■ Prompt ■
Give a bare count of the lines with "agent" in the material below.
───── Data for this task
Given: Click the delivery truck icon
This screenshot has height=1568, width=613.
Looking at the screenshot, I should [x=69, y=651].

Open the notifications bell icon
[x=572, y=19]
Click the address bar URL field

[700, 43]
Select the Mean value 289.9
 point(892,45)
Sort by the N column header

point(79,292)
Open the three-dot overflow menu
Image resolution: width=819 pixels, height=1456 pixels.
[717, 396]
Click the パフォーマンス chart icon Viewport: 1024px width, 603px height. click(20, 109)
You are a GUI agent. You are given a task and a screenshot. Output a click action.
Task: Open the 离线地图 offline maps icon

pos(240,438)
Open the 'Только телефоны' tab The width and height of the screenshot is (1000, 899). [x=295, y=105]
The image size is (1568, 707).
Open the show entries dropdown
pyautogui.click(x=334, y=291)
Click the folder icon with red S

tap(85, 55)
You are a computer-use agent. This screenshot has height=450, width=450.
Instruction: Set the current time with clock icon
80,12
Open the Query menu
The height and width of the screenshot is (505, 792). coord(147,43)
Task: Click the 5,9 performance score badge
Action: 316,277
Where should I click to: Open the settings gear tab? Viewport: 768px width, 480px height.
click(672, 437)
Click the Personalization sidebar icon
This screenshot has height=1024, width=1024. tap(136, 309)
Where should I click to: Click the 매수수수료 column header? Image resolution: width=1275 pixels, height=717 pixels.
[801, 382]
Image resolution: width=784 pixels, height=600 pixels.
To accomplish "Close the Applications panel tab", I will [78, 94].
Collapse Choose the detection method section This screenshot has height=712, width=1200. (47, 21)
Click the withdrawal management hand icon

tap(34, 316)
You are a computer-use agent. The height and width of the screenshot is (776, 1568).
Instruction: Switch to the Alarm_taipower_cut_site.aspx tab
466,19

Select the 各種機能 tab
──────────
■ Answer to this exercise ■
3